## Your objective
Find "This screenshot has width=868, height=450." in the material, then return exactly the line containing it and all lines after it to the end, leaving out pictures.
'''
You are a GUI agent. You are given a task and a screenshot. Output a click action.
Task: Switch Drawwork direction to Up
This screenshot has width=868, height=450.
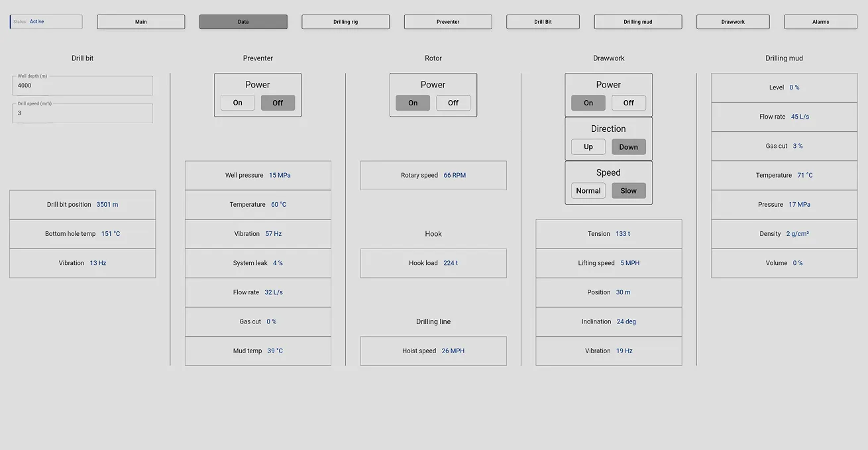click(588, 146)
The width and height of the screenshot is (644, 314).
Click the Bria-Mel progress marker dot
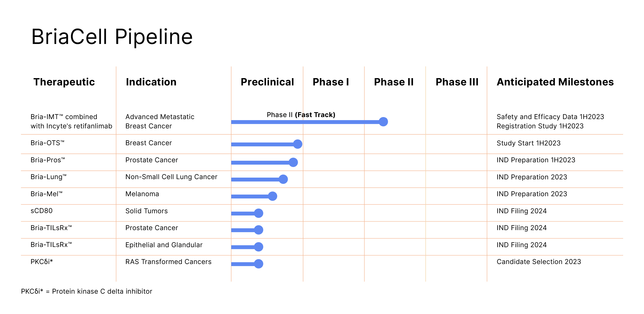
'''
## Answer to the problem
This screenshot has width=868, height=450.
click(588, 146)
The width and height of the screenshot is (644, 314).
Click the Bria-Mel progress marker dot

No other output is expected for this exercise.